はじめて読むジャンルだったので、楽しめるかどうか心配でしたが、内容は意外に面白かったです。

ただ、マキアヴェッリは文章が独特みたいで、はじめの3章は何度も読み返して、解説読んで、を繰り返さないと理解ができませんでした^^;

でも、私の場合は4章目くらいから、ストレスなく読めるようになりました。(フランスやイタリアの地方の歴史については、よくわからないので読み飛ばしましたが・・・)

読んでいて感じたことをお話したいと思います。

 

君主政体について、細かくパターン分けされていてわかりやすい。

そもそも、政体について知識がなかったので、君主政体についての章はとても興味深かったです。

世襲の政体か、新興の政体か。
新興であれば、全面的に新しいのか、増築のようなものなのか。
支配地は君主の支配に慣れているのか、それとも自由だったのか。
自己の軍備で征服したのか、それとも他者の軍備によったのか。

などなどです。

それぞれのパターンに応じて、こうすればよいということが書かれていて、それが正しいのかどうかはよくわからないのですが、わかりやすいです。

ちなみに、「残酷だな」と感じた箇所が結構あります。

残酷なことも含めて、淡々と鋭い洞察力で語ってるといった印象を受けました。

 

モーセへの皮肉がするどい

普通の私人から君主へ成り上がった場合、力量と運命が必要なのだそうですが、とくに力量が抜きん出ていた人物としてモーゼ、キュロスなどが挙げられていました。

そして、モーゼについての説明はこんな感じ。
 
モーゼは神に命ぜられたことをそのまま実行しただけであり、(中略)にもかかわらず、恩寵によって神と言葉を交わすに値するとされただけでも、賞賛されるべきである。
 
かくも偉大な命令者に恵まれたモーゼの場合に比べて、(後略)
 
たしかに、神の言葉というものを使えない一般の(?)君主たちは、相当の力量がないと、人々を先導することはできないのかなと思いました。
 
マキアヴェッリは、「聖職者による君主政体」についても、皮肉的な表現をしています。

これもモーゼの話と同じ感想ですが、宗教と政体が合体すると、普通の政体よりも簡単にうまくいきそうだなと思いました。

 
 

とにかく、君主のために書かれたもの

当たり前なのですが、君主のために書かれた本なので、かなり上から目線で冷酷な内容もあります。

でも、君主はどうあるべきか、について書かれている後半は、一般の人にもためになりそうなことが、いろいろ書いてありました。

とくに政治関係の人などは、使えそう。

君主たる者は、したがって、先に記した五つの資質(慈悲深く、信義を守り、人間的で、誠実で、信心ぶかい)が身に備わっていないことを暴露してしまう言葉は、決して口から出さぬよう、充分に気をつけなければならない。
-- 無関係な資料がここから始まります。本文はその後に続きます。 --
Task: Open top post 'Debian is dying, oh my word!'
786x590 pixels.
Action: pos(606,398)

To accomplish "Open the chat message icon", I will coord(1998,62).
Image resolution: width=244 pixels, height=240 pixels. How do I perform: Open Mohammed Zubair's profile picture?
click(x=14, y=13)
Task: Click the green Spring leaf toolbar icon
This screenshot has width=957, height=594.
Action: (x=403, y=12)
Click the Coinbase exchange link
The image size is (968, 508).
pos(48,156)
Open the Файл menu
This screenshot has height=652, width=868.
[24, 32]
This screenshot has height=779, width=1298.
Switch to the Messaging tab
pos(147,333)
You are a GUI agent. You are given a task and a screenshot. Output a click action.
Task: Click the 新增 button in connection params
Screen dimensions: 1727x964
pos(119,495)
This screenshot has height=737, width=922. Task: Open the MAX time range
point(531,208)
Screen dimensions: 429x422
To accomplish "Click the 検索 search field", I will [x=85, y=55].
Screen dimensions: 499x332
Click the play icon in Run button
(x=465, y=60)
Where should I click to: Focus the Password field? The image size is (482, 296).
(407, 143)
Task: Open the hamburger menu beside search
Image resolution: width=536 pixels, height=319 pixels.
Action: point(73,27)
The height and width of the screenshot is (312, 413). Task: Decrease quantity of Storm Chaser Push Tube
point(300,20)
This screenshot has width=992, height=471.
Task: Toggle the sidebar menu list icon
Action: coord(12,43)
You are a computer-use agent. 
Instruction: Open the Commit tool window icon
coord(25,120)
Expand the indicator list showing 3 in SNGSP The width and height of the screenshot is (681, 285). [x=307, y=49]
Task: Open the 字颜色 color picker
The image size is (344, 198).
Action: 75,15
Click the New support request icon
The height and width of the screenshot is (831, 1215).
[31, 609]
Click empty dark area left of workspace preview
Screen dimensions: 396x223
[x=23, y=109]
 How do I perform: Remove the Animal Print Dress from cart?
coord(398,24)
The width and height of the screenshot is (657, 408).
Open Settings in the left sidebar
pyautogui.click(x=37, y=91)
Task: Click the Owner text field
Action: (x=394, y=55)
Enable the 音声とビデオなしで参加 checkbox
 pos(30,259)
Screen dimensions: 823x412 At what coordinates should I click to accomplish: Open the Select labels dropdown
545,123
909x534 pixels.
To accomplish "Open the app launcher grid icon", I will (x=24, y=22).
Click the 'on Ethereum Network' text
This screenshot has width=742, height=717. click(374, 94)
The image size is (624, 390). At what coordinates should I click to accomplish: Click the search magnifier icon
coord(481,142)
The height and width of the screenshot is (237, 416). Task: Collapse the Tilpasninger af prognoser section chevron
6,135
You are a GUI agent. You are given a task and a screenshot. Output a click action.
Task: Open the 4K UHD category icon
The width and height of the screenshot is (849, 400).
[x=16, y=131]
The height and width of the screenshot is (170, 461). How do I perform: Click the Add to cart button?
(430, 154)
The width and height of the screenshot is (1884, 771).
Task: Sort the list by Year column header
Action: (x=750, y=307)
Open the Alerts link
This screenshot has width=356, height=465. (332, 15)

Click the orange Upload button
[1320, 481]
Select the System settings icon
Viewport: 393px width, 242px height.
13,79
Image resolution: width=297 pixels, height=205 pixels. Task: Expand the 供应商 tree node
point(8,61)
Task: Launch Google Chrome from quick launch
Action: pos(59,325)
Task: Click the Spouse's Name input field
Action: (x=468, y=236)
「暴露」というところが、内面はどうあれバレないようにしろ、といっているようです^^;

 

まとめ

はじめはちょっと読みにくいですが、慣れればだんだん面白くなっていきます。

君主のために書かれた内容ですが、中身は難しくないです。

むしろ人間洞察のような内容ともいえると思います。

フランスやイタリアの地方の例がでてくるので、中世の歴史をさらっと予習してから読むと、もっと楽しめるかもしれません。